Após 2011 uma nova forma de desbaste do Estado atacou em Portugal. A delapidação do património: a ANA concessionada por 50 anos e vendida aos franceses a preço de saldo, em ocasião de saldo; as jóias da coroa, EDP e REN, despachadas com tanta rapidez que nem deu para corrigir as rendas. A privatização dos CTT, apresentada como êxito e agora entrando em rápida perda de valor bolsista. A TAP só não foi despachada por ninguém querer pegar no “brinde” da empresa paulista de manutenção que gera prejuízos. A EGF, vendável num abrir e fechar de olhos, se não fosse a servidão que a vincula aos municípios seus participados. Os Franceses querem as águas (o que só parcialmente conseguiram na Grécia), os Alemães ainda não excluíram a TAP da sua ambição. Outra forma de delapidação consiste na destruição de activos: o Fundo de Estabilização Financeira da Segurança Social, limitado por lei a deter 55% de obrigações nacionais, vai ver desaparecer esta cláusula para ter que comprar obrigações do tesouro até 90 % dos seus recursos, o que o levará a baixar os activos estrangeiros. A mistificação chega a enganar um respeitável diário que titula ingenuamente “Pensões menos expostas a dívida estrangeira”. A mentira subtil chega a fazer parecer que é bom o que é deveras mau. Sempre poetas, estes financeiros.

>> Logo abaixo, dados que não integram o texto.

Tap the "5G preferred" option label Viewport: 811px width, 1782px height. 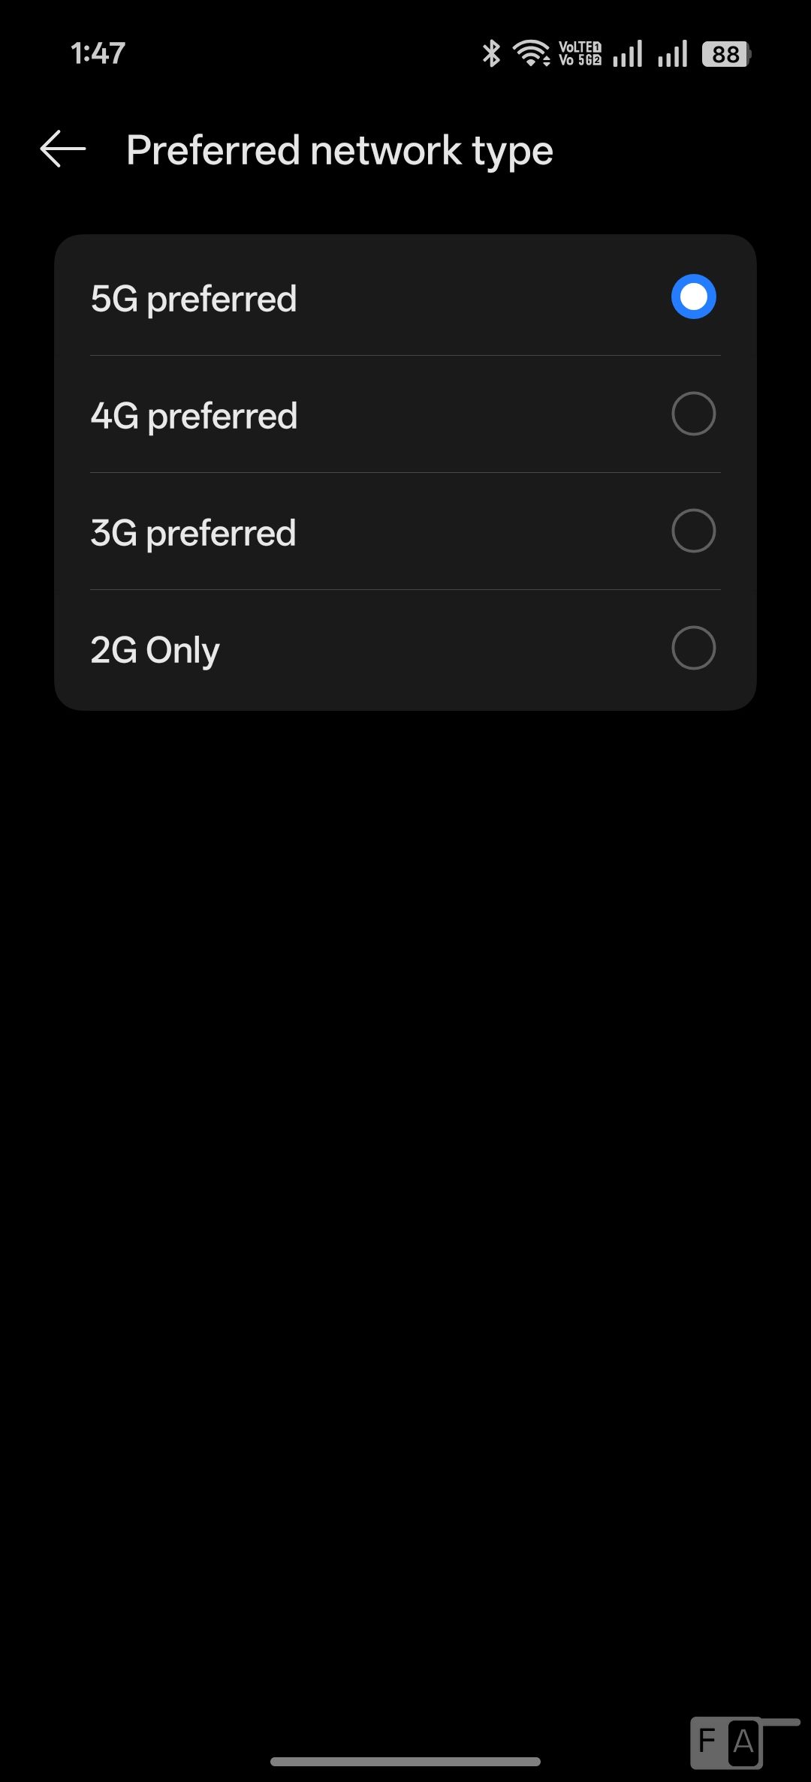(194, 299)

Mas a poesia não faz esquecer que o desemprego em três anos subiu de 9 para 15%; que a emigração por dois anos seguidos, passou aos valores do tempo da guerra colonial, 110 a 120 mil emigrantes, agora todos com formação profissional qualificada; o risco de pobreza aumentou para 25% e o número de pobres, de 16 para 18 %; a frequência do ensino superior foi reduzida para além do efeito demográfico e a desistência dos estudos aumentada por incapacidade financeira das famílias; a constituição de novas famílias, com o elevado desemprego jovem, tornou-se mais difícil o que certamente influencia a baixa da natalidade; a dívida pública passou em três anos de 90 para 130% do PIB, tornando os seus encargos anuais iguais ao orçamento da Saúde.

Com retórica abusiva, as aves canoras do PSD/CDS tentar levar o Povo a acreditar no impossível: que a Troika se foi para sempre, que o crescimento está a regressar, que a vida está melhor. Pedem demais à vítima, como todos os torcionários, pedem-lhes amor em vez de perdão. Julgam que o sofrimento redime as almas, purifica os corpos, eleva o espírito. Uma campanha de mentiras, como nunca se viu antes. Sem confrontação na rua, deserta à sua passagem, como as procissões medievais de condenados. E quando confrontados, pasme-se, respondem com arrogância: quem os critica tem discurso encomendado! Esta campanha da direita é um desastre, uma fuga para a frente do desprezo popular. Perdida andaria a Europa se votasse em quem assim procede. O perfume da mentira pode ser doce. Aqui, enjoa!